The new ferry that will serve the island was financed out of the $35 million dollar settlement.


----------



## Max (Sep 26, 2002)

I am not into this news at all. I hope Harper dismantles the infernal, interfering Port Authority and we kill this cross-purpose nonsense as soon as possible.


----------



## Trevor... (Feb 21, 2003)

Harper doesn't care. Neither does Queens Park. Miller is on his own.

He can chain himself to the bulldozer or something.


----------



## lpkmckenna (Jul 4, 2004)

I don't follow municipal politics too closely, so someone enlighten me: didn't Miller campaign to block any expansion of the Island Airport?

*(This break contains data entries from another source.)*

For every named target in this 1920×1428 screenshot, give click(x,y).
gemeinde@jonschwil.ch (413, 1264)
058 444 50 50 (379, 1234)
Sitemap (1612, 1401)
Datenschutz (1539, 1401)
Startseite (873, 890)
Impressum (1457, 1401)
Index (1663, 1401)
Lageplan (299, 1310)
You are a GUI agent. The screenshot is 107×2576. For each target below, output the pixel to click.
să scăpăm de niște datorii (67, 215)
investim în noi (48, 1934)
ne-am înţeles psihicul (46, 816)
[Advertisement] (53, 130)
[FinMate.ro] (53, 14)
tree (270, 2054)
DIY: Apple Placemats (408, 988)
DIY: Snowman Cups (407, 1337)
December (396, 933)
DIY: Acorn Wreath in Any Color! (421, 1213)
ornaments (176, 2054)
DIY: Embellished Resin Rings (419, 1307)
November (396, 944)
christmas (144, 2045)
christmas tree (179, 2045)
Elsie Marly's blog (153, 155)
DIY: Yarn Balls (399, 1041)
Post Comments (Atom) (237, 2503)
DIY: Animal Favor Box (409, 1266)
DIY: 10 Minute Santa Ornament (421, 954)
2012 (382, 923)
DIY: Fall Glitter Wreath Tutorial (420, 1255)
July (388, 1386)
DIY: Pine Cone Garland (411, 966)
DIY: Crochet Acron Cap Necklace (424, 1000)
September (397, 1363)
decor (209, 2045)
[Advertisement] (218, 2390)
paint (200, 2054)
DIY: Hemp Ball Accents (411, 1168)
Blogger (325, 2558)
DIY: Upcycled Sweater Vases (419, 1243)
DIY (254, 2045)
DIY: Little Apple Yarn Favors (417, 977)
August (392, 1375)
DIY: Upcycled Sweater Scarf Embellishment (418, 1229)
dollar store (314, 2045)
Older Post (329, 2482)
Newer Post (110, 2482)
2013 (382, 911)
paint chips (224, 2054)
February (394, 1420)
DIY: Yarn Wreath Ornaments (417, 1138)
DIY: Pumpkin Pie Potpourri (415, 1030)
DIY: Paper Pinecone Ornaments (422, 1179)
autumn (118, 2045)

The airport is right across the street from me, so I remember the endless discussion about the issue from neighbours.


----------



## Beej (Sep 10, 2005)

Ottawa flights right into Toronto would be great for me. Although, I'm not sure you want Ottawa folks being given easy access to your fine city.

A good and affordable downtown airport can foster commercial services business if, for example, big U.S. cities can be reached.


----------



## Trevor... (Feb 21, 2003)

he campaigned against the bridge, and sucessfully blackmailed the federal government into footing the bill for the $35 million dollar out of court settlement that resulted from it.

He does not have the authority to prevent the expansion of the airport, he didn't have the authority to stop the bridge either. He was able to blackmail the liberal government to cooperate and foot the bill. 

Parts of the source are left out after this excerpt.